- [EXERCISE DATA]:
○ ○ ○ ○ ○ ○ ○

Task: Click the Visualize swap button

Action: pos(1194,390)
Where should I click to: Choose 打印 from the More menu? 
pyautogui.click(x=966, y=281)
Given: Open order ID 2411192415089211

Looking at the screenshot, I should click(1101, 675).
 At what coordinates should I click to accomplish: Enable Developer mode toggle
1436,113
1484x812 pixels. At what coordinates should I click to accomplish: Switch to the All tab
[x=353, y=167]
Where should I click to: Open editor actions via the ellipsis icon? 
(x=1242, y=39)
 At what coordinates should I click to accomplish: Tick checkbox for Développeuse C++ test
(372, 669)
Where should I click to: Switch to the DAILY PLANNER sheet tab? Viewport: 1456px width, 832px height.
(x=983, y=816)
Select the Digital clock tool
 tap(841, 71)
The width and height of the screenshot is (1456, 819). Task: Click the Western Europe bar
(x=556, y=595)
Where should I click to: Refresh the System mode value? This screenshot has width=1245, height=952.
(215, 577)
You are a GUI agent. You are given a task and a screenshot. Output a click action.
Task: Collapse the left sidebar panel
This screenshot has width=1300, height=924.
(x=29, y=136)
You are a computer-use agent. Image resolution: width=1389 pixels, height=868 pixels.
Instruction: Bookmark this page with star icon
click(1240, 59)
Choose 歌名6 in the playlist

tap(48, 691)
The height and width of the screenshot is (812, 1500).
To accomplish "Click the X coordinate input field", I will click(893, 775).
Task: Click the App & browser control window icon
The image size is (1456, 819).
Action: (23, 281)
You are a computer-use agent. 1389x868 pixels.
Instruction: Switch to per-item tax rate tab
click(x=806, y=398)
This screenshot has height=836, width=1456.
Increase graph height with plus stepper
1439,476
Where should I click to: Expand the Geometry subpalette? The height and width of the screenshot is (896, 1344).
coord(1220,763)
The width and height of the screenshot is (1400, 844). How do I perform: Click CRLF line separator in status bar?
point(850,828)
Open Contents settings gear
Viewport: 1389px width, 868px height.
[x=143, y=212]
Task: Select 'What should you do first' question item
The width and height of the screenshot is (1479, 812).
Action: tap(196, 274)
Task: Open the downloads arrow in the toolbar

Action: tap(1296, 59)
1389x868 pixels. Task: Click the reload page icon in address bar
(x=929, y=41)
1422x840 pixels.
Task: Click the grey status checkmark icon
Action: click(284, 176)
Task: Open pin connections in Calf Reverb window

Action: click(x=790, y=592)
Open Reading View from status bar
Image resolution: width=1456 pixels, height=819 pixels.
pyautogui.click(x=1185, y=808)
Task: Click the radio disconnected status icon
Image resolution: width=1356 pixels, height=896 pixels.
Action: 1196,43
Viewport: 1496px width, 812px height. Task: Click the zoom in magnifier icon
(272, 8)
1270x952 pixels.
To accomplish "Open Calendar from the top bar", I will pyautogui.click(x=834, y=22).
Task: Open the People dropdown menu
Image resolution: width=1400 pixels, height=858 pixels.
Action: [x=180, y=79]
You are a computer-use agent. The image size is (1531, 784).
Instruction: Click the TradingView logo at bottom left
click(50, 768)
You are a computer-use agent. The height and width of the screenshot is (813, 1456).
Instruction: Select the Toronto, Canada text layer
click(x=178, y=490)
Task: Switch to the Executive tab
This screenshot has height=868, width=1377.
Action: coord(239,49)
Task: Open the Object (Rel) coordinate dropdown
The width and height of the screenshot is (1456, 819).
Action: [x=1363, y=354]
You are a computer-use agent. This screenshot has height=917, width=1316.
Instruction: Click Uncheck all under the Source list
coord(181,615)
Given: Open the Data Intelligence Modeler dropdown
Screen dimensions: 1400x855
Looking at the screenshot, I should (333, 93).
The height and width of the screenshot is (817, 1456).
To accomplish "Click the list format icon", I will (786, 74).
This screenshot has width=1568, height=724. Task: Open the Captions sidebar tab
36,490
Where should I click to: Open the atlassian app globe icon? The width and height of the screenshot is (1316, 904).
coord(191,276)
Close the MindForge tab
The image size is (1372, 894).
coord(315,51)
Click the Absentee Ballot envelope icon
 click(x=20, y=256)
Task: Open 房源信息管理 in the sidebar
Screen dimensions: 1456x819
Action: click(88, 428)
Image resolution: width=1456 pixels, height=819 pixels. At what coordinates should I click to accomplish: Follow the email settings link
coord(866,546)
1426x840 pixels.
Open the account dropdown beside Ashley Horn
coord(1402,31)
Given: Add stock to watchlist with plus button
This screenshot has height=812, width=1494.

○ ○ ○ ○ ○ ○ ○

Please give all the entries above again, exactly as they stand.

- [SOLUTION TO THIS PROBLEM]:
Task: Click the Visualize swap button

Action: pos(1194,390)
Where should I click to: Choose 打印 from the More menu? 
pyautogui.click(x=966, y=281)
Given: Open order ID 2411192415089211

Looking at the screenshot, I should click(1101, 675).
 At what coordinates should I click to accomplish: Enable Developer mode toggle
1436,113
1484x812 pixels. At what coordinates should I click to accomplish: Switch to the All tab
[x=353, y=167]
Where should I click to: Open editor actions via the ellipsis icon? 
(x=1242, y=39)
 At what coordinates should I click to accomplish: Tick checkbox for Développeuse C++ test
(372, 669)
Where should I click to: Switch to the DAILY PLANNER sheet tab? Viewport: 1456px width, 832px height.
(x=983, y=816)
Select the Digital clock tool
 tap(841, 71)
The width and height of the screenshot is (1456, 819). Task: Click the Western Europe bar
(x=556, y=595)
Where should I click to: Refresh the System mode value? This screenshot has width=1245, height=952.
(215, 577)
You are a GUI agent. You are given a task and a screenshot. Output a click action.
Task: Collapse the left sidebar panel
This screenshot has width=1300, height=924.
(x=29, y=136)
You are a computer-use agent. Image resolution: width=1389 pixels, height=868 pixels.
Instruction: Bookmark this page with star icon
click(1240, 59)
Choose 歌名6 in the playlist

tap(48, 691)
The height and width of the screenshot is (812, 1500).
To accomplish "Click the X coordinate input field", I will click(893, 775).
Task: Click the App & browser control window icon
The image size is (1456, 819).
Action: (23, 281)
You are a computer-use agent. 1389x868 pixels.
Instruction: Switch to per-item tax rate tab
click(x=806, y=398)
This screenshot has height=836, width=1456.
Increase graph height with plus stepper
1439,476
Where should I click to: Expand the Geometry subpalette? The height and width of the screenshot is (896, 1344).
coord(1220,763)
The width and height of the screenshot is (1400, 844). How do I perform: Click CRLF line separator in status bar?
point(850,828)
Open Contents settings gear
Viewport: 1389px width, 868px height.
[x=143, y=212]
Task: Select 'What should you do first' question item
The width and height of the screenshot is (1479, 812).
Action: tap(196, 274)
Task: Open the downloads arrow in the toolbar

Action: tap(1296, 59)
1389x868 pixels. Task: Click the reload page icon in address bar
(x=929, y=41)
1422x840 pixels.
Task: Click the grey status checkmark icon
Action: click(284, 176)
Task: Open pin connections in Calf Reverb window

Action: click(x=790, y=592)
Open Reading View from status bar
Image resolution: width=1456 pixels, height=819 pixels.
pyautogui.click(x=1185, y=808)
Task: Click the radio disconnected status icon
Image resolution: width=1356 pixels, height=896 pixels.
Action: 1196,43
Viewport: 1496px width, 812px height. Task: Click the zoom in magnifier icon
(272, 8)
1270x952 pixels.
To accomplish "Open Calendar from the top bar", I will pyautogui.click(x=834, y=22).
Task: Open the People dropdown menu
Image resolution: width=1400 pixels, height=858 pixels.
Action: [x=180, y=79]
You are a computer-use agent. The image size is (1531, 784).
Instruction: Click the TradingView logo at bottom left
click(50, 768)
You are a computer-use agent. The height and width of the screenshot is (813, 1456).
Instruction: Select the Toronto, Canada text layer
click(x=178, y=490)
Task: Switch to the Executive tab
This screenshot has height=868, width=1377.
Action: coord(239,49)
Task: Open the Object (Rel) coordinate dropdown
The width and height of the screenshot is (1456, 819).
Action: [x=1363, y=354]
You are a computer-use agent. This screenshot has height=917, width=1316.
Instruction: Click Uncheck all under the Source list
coord(181,615)
Given: Open the Data Intelligence Modeler dropdown
Screen dimensions: 1400x855
Looking at the screenshot, I should (333, 93).
The height and width of the screenshot is (817, 1456).
To accomplish "Click the list format icon", I will (786, 74).
This screenshot has width=1568, height=724. Task: Open the Captions sidebar tab
36,490
Where should I click to: Open the atlassian app globe icon? The width and height of the screenshot is (1316, 904).
coord(191,276)
Close the MindForge tab
The image size is (1372, 894).
coord(315,51)
Click the Absentee Ballot envelope icon
 click(x=20, y=256)
Task: Open 房源信息管理 in the sidebar
Screen dimensions: 1456x819
Action: click(88, 428)
Image resolution: width=1456 pixels, height=819 pixels. At what coordinates should I click to accomplish: Follow the email settings link
coord(866,546)
1426x840 pixels.
Open the account dropdown beside Ashley Horn
coord(1402,31)
Given: Add stock to watchlist with plus button
This screenshot has height=812, width=1494.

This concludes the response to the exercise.